I went to Oregon for Thanksgiving because the day I decided to give up Baz, I felt a sudden urge to leave, to get out of town and away from everything making me feel so bad. When I was there, my mom and I went to the Humane Society, simply to look. It was a stress-free trip because there was no possibility of taking anything home, no “Ooh, that dog is so cute, I must have it.” Walking down the rows, I didn’t feel a pull to any dog. Of course, that could have been simply the dogs available. Or it could be the realization that I don’t want a dog. There was an adorable fluffy black kitten, though, that might have come home with me if I didn’t already have a cat that despises other animals.
So Baz is gone. Yes, he’s gone. I’ve been to the doctor more times this year than the past ten only to find out that I’m anemic and have a severe vitamin D deficiency. And you know, the anxiety and depression. This is one reason NaNoWrimo was so hard for me this year. Even after Baz was gone, I still felt depressed, overwhelmed, constantly anxious. It’s taken a few months, but things have finally evened out. I still feel bad sometimes, for letting him go, for not sticking it out, for putting myself through all of this.

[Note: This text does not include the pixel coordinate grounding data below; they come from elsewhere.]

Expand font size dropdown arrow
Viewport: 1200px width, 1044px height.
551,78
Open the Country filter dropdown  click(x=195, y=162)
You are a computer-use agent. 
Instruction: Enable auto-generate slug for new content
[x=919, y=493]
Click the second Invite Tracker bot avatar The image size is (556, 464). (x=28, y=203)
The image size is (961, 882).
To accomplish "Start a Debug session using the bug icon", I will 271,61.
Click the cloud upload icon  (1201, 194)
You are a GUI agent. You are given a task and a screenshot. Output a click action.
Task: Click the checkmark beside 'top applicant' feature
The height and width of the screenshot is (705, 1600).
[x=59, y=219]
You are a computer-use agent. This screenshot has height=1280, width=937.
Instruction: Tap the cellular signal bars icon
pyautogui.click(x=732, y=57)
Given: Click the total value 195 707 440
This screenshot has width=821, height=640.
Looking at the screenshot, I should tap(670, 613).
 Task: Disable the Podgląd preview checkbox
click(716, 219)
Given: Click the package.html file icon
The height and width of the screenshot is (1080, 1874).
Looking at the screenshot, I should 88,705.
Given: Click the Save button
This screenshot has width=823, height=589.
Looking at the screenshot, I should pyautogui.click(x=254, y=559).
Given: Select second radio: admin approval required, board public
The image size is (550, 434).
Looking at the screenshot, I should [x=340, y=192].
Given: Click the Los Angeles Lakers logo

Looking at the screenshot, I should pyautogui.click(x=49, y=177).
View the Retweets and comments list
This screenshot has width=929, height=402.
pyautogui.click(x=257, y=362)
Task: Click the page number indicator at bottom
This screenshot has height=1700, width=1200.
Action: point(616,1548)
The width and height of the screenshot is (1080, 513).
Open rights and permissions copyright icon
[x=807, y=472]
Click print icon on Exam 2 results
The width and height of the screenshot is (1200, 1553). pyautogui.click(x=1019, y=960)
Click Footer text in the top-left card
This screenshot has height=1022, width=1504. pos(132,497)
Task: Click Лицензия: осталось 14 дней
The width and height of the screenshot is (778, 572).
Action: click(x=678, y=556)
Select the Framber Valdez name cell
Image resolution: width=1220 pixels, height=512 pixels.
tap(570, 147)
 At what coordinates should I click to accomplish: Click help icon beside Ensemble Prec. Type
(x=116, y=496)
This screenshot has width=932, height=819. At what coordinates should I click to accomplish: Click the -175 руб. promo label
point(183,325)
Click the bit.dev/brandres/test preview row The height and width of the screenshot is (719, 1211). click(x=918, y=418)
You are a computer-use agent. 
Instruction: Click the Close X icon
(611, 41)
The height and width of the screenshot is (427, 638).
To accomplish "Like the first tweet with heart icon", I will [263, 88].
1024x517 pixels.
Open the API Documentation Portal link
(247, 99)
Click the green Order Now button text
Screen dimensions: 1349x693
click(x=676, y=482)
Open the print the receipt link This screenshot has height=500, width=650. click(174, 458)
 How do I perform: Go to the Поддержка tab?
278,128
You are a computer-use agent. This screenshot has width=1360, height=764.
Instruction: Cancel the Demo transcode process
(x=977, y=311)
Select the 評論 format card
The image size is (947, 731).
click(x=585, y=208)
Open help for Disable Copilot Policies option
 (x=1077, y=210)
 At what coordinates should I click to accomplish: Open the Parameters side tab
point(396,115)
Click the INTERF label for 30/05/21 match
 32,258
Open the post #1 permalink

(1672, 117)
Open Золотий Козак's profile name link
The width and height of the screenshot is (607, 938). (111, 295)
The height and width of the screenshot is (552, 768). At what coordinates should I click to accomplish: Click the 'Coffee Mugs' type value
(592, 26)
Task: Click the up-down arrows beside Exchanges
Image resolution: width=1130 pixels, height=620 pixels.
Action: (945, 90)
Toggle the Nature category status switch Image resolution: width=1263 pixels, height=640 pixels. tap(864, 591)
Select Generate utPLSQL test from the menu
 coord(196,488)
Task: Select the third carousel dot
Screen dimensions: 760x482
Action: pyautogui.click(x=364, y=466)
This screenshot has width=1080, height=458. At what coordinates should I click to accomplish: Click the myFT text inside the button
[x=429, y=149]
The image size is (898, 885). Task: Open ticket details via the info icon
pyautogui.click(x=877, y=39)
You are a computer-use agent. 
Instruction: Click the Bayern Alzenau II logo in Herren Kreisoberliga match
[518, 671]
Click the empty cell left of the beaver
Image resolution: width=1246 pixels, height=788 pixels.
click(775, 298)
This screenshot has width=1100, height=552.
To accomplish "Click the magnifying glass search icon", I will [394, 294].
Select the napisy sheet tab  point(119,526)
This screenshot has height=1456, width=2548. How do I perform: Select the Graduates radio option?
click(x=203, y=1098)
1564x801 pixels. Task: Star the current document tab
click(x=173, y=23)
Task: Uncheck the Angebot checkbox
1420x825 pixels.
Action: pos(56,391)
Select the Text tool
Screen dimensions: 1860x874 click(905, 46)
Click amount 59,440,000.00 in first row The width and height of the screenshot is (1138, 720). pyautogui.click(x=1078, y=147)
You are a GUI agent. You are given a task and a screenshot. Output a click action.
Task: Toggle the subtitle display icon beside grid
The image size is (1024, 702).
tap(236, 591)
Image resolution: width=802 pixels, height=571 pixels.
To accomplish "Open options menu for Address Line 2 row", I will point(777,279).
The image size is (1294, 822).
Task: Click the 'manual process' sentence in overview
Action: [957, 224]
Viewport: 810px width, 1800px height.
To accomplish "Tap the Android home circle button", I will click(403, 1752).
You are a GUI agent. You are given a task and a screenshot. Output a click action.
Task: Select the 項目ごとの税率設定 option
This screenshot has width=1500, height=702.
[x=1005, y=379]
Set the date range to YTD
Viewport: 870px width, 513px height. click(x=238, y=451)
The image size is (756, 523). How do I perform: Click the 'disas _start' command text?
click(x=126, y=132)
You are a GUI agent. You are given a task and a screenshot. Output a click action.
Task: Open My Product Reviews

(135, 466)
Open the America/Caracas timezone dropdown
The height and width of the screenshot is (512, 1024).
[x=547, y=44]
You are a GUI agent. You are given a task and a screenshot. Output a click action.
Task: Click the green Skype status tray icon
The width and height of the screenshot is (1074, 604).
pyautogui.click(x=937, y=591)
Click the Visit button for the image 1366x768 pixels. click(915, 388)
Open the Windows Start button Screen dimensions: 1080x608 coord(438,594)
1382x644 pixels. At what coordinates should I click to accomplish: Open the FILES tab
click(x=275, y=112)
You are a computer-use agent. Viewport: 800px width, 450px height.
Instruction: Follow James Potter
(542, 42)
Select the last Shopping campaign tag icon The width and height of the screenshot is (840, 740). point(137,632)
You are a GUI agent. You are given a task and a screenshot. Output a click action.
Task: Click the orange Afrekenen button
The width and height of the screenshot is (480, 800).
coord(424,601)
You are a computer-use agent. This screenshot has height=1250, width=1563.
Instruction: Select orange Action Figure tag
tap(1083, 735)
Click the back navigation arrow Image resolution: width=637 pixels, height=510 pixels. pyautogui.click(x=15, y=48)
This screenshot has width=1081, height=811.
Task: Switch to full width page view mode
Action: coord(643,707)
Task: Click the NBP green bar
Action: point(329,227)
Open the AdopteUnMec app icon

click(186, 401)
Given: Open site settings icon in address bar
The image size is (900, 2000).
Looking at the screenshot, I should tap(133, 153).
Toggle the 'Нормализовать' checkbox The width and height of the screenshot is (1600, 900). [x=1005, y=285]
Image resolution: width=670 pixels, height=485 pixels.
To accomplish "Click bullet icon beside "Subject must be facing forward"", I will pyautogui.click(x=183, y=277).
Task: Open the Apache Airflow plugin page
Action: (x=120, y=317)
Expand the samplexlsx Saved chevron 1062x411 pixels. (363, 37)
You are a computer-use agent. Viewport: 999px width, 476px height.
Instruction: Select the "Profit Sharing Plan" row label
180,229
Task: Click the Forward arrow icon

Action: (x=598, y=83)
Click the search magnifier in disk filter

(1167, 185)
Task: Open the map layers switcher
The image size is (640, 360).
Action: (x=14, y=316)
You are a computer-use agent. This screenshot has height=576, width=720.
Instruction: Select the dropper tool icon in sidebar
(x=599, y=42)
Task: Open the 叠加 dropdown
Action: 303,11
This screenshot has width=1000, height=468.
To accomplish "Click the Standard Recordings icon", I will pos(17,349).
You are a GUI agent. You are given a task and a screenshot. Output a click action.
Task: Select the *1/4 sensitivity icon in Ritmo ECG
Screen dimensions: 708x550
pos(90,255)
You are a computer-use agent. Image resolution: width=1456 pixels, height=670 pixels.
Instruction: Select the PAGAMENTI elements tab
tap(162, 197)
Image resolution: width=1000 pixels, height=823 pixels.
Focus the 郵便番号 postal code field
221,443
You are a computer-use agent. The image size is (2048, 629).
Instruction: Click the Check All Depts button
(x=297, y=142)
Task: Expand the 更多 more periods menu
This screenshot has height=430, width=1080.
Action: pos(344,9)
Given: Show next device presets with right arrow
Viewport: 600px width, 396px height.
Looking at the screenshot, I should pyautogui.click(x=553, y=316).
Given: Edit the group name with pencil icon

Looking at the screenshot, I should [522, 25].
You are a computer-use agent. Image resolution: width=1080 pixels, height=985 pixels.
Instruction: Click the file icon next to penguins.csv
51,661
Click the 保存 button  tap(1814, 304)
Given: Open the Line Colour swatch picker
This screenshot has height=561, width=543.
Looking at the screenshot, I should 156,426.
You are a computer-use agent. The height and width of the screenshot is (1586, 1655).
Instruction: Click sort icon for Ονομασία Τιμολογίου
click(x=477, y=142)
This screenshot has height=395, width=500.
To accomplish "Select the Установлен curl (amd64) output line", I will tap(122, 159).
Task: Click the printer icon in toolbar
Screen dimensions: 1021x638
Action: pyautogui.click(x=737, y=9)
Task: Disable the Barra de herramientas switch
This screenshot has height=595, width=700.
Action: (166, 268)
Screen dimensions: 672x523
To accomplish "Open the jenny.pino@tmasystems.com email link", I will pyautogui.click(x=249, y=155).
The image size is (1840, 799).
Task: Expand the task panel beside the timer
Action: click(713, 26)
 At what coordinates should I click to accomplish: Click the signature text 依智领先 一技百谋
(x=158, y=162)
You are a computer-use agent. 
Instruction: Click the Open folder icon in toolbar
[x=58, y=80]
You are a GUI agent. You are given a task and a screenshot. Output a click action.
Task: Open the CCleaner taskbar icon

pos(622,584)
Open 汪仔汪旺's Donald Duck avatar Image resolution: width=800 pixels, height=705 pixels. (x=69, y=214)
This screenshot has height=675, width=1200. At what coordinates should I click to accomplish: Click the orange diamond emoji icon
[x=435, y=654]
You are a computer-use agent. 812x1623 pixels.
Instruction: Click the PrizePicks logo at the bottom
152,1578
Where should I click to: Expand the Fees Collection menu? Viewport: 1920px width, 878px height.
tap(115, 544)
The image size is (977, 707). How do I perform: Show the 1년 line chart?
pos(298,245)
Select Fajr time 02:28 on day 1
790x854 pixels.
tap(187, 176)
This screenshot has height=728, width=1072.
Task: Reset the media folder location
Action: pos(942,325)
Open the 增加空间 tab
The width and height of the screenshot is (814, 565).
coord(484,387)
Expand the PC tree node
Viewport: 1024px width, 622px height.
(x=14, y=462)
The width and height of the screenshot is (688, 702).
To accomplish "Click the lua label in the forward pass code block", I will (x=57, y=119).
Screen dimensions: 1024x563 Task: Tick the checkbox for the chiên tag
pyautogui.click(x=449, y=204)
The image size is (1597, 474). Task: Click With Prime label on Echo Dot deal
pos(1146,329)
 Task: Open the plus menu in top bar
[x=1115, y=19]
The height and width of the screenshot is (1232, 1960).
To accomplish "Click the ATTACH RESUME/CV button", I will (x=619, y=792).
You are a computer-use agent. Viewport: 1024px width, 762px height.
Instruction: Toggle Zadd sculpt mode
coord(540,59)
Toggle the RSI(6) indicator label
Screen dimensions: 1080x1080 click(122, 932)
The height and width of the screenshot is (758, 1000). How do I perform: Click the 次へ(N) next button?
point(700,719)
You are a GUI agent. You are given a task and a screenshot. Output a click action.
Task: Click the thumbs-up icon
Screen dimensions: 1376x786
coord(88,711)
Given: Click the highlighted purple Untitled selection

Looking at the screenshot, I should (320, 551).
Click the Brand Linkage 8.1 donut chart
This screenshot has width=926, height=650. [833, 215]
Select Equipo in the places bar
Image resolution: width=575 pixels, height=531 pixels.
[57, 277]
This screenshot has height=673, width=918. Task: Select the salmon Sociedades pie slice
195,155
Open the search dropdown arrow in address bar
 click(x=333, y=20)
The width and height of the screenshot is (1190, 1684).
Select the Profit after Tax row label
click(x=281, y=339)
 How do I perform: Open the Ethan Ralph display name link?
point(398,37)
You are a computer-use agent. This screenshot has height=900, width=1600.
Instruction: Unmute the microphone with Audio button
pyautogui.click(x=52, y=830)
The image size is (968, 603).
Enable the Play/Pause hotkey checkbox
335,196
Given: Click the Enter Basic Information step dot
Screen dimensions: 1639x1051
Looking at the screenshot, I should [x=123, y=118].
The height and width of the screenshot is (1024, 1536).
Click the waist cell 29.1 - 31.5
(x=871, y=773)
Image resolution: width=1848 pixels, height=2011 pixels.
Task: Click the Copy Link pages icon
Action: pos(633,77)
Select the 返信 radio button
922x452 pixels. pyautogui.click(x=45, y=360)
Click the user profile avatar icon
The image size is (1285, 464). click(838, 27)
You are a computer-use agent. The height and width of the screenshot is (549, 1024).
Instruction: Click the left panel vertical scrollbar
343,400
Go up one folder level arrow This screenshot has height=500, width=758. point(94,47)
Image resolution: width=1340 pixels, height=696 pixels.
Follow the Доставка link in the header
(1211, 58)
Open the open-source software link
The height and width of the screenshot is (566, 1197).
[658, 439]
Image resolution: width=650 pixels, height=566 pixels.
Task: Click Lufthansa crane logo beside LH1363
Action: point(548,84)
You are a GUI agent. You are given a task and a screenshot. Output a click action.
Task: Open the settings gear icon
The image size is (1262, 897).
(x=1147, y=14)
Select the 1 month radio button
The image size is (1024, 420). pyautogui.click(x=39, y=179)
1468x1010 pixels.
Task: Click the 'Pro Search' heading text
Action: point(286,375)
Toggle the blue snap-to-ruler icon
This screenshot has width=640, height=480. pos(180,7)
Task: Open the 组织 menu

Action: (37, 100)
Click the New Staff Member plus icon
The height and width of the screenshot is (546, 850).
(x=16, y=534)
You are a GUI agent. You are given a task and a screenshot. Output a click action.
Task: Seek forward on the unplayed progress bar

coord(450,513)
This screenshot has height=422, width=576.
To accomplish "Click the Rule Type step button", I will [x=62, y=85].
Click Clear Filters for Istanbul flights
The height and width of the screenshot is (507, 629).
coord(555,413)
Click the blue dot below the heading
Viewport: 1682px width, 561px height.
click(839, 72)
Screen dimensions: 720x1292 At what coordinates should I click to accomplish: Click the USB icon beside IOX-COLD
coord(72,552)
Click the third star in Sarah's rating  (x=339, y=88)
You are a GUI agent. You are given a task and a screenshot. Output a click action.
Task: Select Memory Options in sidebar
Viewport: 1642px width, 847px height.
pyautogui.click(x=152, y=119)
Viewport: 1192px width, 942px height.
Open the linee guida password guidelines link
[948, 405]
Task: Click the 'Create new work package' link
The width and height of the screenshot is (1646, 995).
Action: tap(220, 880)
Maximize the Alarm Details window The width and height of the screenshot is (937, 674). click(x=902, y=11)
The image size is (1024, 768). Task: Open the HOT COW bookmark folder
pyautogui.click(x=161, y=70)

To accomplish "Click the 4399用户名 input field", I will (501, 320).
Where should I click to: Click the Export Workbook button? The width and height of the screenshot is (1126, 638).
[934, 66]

I don’t know if I want a dog anymore. I don’t know if I started out too hard, with a puppy, if I had too many expectations that I couldn’t meet. Maybe I need to start out with an older, trained dog, then get a puppy later. Or maybe I should just stick with the cat. I don’t know for sure what I want or what I can handle. For now, I’m going to wait. If it’s meant to be, it’ll happen. The perfect dog will come along, or maybe it won’t. Maybe I am destined to become a crazy cat lady (with only one cat because Tiga won’t let me get another one, and she’ll probably live to be 30 years old just for that reason).
So I learned my lesson, the extremely hard way, probably the hardest way I could have. Some days I’m still not sure it totally sunk in, but other days, I know I did the right thing, and I have to be okay with that fact. Failure sucks but it happens, and you have to learn to be okay with it.